Work instructions: Across the entries below, how many lines contain the word "height"? Give the number alone.

Exercise materials:

::::::

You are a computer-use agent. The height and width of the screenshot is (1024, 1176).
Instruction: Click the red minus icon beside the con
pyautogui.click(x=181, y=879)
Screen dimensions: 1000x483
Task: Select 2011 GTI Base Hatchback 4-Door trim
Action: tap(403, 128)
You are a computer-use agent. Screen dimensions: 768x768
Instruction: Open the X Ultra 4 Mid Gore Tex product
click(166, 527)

::::::

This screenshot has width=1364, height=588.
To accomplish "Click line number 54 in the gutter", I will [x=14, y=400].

::::::

Written response: 2